> 提示文
★ ★ ★

【合格体験記】電験3種

 こんにちは。Office Y.E.T.です。
 
 今回は電験3種の合格体験記を書きたいと思います。受験年度はこちらを参照ください。

 それでは、長いですが最後までお付き合いください。

電験3種を目指すきっかけ

 私は、中学校卒業後の15歳から海上自衛隊に入隊し、技術者になるための教育を4年間受けました。4年目で専門職種に進むのですが、私は「電機」という職種になりました。そして、無事に4年間の教育を終え横須賀の護衛艦に配属されることになりました。
 
 電機という職種は、主に艦艇の発電機から照明・コンセントに至るまで電気がしっかりと送り届けられるよう日々管理します。また、船の運用に欠かすことができないエンジンや各種補機(冷凍機、ボイラーなど)の電装品などの管理も行なっていました。

 洋上で何らかの不具合が発生した場合は、乗員で何とかしなければならないので、勉強の毎日でした。そして仕事にも慣れてきた頃、ふと思いました。

★ ★ ★

> データ部分
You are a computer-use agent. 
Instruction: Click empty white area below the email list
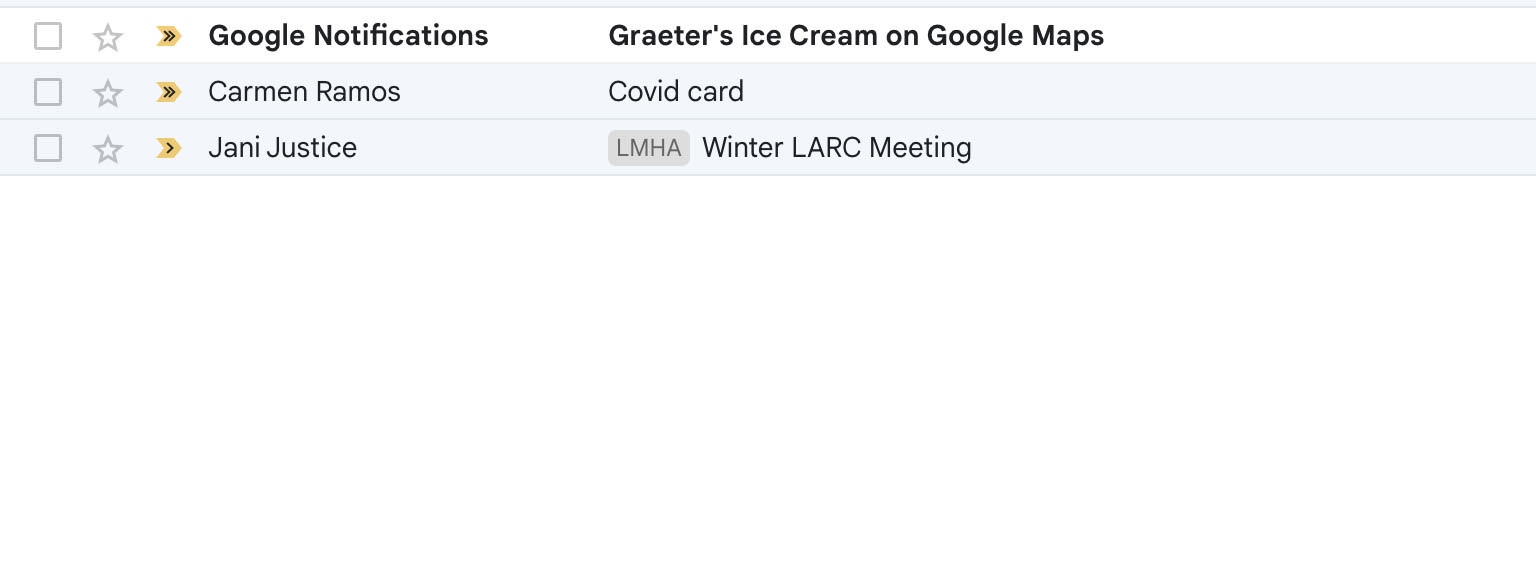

★ ★ ★

電験3種の提示文について、次の問いに答えてください。
1. 筆者は何歳から海上自衛隊に入隊したか。
2. 4年目に進んだ専門職種は何か。
3. 4年間の教育を終えた後、どこに配属されたか。
データは使わなくてよい。

1. 15歳
2. 電機
3. 横須賀の護衛艦